Grandes ausentes de la Copa Mundial 2026
Así como el torneo servirá de despedida para algunas leyendas, también dejará fuera a figuras que por distintos motivos no lograron formar parte de la cita mundialista, pese a su relevancia en el fútbol actual.
Uno de los casos más destacados es el de Robert Lewandowski. El delantero polaco, considerado uno de los goleadores más importantes de su generación, se queda sin la posibilidad de disputar una nueva Copa del Mundo después de que Polonia quedara eliminada en el repechaje. A sus 37 años, la ausencia adquiere un significado especial, ya que podría haber sido su última participación en el máximo torneo de selecciones.
También destaca la baja del brasileño Rodrygo Goes. El atacante del Real Madrid no podrá estar presente debido a una grave lesión en la rodilla derecha, una situación que truncó sus aspiraciones de disputar el campeonato. A diferencia de otros casos, su juventud le permite pensar en futuras oportunidades con la selección brasileña.
España tampoco contará con uno de sus futbolistas más experimentados. Dani Carvajal quedó fuera de la convocatoria final tras una temporada marcada por problemas físicos que limitaron su continuidad. La decisión del cuerpo técnico se inclinó por jugadores con mayor regularidad competitiva durante los meses previos al torneo.
Otra ausencia que ha generado debate es la de Cole Palmer. El talentoso mediocampista inglés, una de las principales figuras emergentes del fútbol europeo y referente del Chelsea, no fue incluido en la lista definitiva presentada por el seleccionador Thomas Tuchel.
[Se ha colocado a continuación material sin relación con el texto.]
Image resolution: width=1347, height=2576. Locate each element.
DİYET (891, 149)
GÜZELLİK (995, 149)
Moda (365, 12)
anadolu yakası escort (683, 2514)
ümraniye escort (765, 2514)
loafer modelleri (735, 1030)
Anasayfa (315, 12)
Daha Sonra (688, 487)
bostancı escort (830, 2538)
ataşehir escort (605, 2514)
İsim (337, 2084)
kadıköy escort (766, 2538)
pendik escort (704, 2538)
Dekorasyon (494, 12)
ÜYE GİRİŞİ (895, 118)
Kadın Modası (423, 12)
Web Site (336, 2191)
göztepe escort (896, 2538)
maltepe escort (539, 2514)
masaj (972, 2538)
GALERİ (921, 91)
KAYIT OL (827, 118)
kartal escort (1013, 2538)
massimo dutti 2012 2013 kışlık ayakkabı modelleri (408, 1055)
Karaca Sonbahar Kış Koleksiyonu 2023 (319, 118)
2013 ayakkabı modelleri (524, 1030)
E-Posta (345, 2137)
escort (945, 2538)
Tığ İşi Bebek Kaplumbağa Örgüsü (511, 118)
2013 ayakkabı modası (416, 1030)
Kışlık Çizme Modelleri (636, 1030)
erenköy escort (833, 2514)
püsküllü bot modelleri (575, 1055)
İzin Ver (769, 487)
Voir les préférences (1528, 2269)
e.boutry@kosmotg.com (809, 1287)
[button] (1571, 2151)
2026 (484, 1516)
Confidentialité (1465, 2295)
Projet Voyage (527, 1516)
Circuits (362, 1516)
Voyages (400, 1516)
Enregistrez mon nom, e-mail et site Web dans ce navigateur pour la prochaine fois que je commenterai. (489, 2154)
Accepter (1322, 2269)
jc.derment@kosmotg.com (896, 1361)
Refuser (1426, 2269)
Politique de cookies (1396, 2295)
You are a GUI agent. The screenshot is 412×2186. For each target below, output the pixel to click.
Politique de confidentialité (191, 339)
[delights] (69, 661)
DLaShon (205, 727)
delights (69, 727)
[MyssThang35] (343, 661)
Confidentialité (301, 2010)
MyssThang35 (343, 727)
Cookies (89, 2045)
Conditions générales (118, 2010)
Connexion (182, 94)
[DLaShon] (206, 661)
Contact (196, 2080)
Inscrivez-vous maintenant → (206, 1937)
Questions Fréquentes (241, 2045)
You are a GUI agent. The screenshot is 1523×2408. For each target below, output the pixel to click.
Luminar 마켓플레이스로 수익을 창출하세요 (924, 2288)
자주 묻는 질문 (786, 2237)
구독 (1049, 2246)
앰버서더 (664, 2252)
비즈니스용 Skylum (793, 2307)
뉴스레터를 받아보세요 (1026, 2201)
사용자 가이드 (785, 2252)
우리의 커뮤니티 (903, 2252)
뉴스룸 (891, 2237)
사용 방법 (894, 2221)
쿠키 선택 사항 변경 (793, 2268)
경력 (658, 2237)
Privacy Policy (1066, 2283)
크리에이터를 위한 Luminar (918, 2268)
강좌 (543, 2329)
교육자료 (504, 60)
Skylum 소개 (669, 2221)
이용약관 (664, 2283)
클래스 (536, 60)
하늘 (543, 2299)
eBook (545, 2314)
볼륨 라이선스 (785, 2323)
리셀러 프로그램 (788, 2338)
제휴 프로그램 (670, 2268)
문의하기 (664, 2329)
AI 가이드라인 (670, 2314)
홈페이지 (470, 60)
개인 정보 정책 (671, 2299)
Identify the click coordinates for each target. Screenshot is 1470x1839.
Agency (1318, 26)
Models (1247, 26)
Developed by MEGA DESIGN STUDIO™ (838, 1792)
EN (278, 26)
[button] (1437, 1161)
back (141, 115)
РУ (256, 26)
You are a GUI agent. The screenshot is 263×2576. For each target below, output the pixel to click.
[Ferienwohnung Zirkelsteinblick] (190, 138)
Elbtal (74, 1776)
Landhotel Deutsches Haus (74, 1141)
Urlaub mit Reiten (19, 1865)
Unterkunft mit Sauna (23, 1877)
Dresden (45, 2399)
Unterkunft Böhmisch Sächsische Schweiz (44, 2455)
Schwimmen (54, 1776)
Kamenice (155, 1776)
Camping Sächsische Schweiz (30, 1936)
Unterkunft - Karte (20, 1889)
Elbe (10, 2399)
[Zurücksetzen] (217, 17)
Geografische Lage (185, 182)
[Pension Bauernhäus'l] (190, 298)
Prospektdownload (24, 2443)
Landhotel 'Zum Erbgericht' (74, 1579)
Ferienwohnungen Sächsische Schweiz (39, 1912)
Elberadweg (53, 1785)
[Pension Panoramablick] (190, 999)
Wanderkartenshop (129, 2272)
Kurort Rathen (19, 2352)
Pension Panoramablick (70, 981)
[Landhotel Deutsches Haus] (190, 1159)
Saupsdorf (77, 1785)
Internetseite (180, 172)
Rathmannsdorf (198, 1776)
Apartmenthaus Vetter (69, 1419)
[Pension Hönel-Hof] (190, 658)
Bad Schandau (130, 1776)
Su exclusión figura entre las más comentadas de una Copa del Mundo que, incluso antes de comenzar, ya deja historias de despedidas, oportunidades perdidas y nombres ilustres que seguirán el torneo desde fuera.
El inicio de una nueva era mundialista
Con el balón listo para rodar, la Copa Mundial 2026 abre una etapa completamente nueva en la historia del fútbol. Su formato expandido, su duración prolongada y su carácter multinacional la convierten en una edición sin precedentes, donde la competencia deportiva se combina con una escala organizativa nunca antes vista. Desde hoy, el mundo entra en un ciclo futbolístico que promete marcar una generación.